Multithreaded Computational Engine

The objective of this project is to develop a multithreaded communication engine to support the GrACE infrastructure for AMR applications based on adaptive grid hierarchies. The overall goal is to improve performance by overlapping computations on individual grid blocks with associated (inter-level and intra-level) communications.

Dynamically adaptive methods for the solution of partial differential equations that employ locally optimal approximations can yield highly advantageous ratios for cost/accuracy when compared to methods based upon static uniform approximations. These techniques seek to improve the accuracy of the solution by dynamically refining the computational grid in regions of high local solution error.
Distributed implementations of these adaptive methods offer the potential for the accurate solution of realistic models of important physical systems. These implementations however, lead to interesting challenges in dynamic resource allocation, data-distribution and load balancing, communications and coordination, and resource management. The overall efficiency of the algorithms is limited by the ability to partition the underlying data-structures at run-time to expose all inherent parallelism, minimize communication/synchronization overheads, and balance load. This motivates the need for an efficient communication engine to minimize communication and synchronization overheads.
Performance analysis of AMR applications showed that in certain cases, up to 50% of the total execution time can be spent in synchronizing ghost regions between grid blocks at different levels of the grid hierarchies. This limited the overall scalability of these applications. This led us to the conclusion that to improve performance, synchronization time has to minimised by exploiting inherent parallelism available during computation on blocks. This can be done by incorporating multithreading into the library.

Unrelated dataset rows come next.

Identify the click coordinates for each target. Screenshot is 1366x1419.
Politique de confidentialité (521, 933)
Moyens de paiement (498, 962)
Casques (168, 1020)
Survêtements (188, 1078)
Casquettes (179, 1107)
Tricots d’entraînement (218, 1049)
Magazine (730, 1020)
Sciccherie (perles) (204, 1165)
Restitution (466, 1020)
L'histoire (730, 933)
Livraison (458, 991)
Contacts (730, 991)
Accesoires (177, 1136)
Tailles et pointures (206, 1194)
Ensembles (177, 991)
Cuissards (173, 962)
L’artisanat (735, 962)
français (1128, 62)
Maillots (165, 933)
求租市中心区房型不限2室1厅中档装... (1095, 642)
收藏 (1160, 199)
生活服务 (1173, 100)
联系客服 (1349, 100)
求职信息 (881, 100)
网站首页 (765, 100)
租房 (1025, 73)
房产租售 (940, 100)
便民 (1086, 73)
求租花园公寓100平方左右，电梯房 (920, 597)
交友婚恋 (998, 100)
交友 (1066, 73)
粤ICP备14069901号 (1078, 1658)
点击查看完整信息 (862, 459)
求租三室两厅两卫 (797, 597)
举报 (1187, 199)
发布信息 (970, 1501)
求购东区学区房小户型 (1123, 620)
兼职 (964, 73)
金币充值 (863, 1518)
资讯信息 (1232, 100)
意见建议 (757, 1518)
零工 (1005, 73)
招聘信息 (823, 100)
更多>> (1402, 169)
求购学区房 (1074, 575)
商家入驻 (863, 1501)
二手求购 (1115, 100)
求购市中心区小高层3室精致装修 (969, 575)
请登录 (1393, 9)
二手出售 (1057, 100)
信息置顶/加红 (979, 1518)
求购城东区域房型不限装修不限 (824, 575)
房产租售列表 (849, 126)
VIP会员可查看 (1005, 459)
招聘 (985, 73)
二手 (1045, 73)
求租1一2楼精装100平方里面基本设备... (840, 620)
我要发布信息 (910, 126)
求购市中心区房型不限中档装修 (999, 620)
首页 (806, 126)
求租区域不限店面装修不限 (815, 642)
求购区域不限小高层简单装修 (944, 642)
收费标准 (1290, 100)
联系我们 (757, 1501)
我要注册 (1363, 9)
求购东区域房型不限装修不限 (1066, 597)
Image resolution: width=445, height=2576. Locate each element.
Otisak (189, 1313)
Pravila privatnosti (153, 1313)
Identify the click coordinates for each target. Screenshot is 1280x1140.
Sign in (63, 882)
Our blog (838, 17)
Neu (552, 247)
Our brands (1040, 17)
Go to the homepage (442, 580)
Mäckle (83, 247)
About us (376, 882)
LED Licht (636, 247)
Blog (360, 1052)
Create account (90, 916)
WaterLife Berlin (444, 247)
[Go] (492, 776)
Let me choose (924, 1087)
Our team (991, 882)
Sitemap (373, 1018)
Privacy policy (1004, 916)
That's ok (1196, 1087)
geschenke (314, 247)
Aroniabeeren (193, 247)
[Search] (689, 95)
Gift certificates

The multithreaded engine enables overlap between the computations and communications on grid blocks owned by a processor. As the processor cycles through its grid blocks sequentially, communication of ghost regions of completed blocks are scheduled concurrently. Our multithread engine consists of two classes of threads: synchronization threads and computation threads.  Synchronization threads are normally dormant and are activated only when communication is required. Computation threads are responsible for all management and computational tasks (i.e. for setting up the grid hierarchy, for data and storage management and storage and load balancing). The key motivation for such a simple models is that only one thread interacts with MPI at any time and so the implementation does not depend on thread-safe MPI which is not available on all platforms. The operation of the threaded engine is as follows:

Ghost Synchronizations:  The multithreaded engine guarantees the semantics of a computational loop followed by ghost synchronization where the all the ghost regions are updated on return form the synchronization call. When the computational loop is initiated (e.g. GrACE forall loop), the send thread and receive thread are signaled. All communication tasks are then offloaded to these two threads. At the end of the computational loop, all block communications are guaranteed to be complete.

Redistribution: During redistribution, the grid data is communicated by the communication thread  using the signaling mechanisms and mutexes available to us in the thread libraries. The computation thread signals the send and receive threads once computation has begun on the blocks. The send thread, receive thread and computation threads synchronize using condition variables and send and receive queues.

The multithreaded communication engine is being developed using the POSIX pthreads library to enable easy porting of this communication engine to different operating systems. Current implementation and experimentation is being done on Sun E10K machines that have the Sun HPC 5.0 installed on them.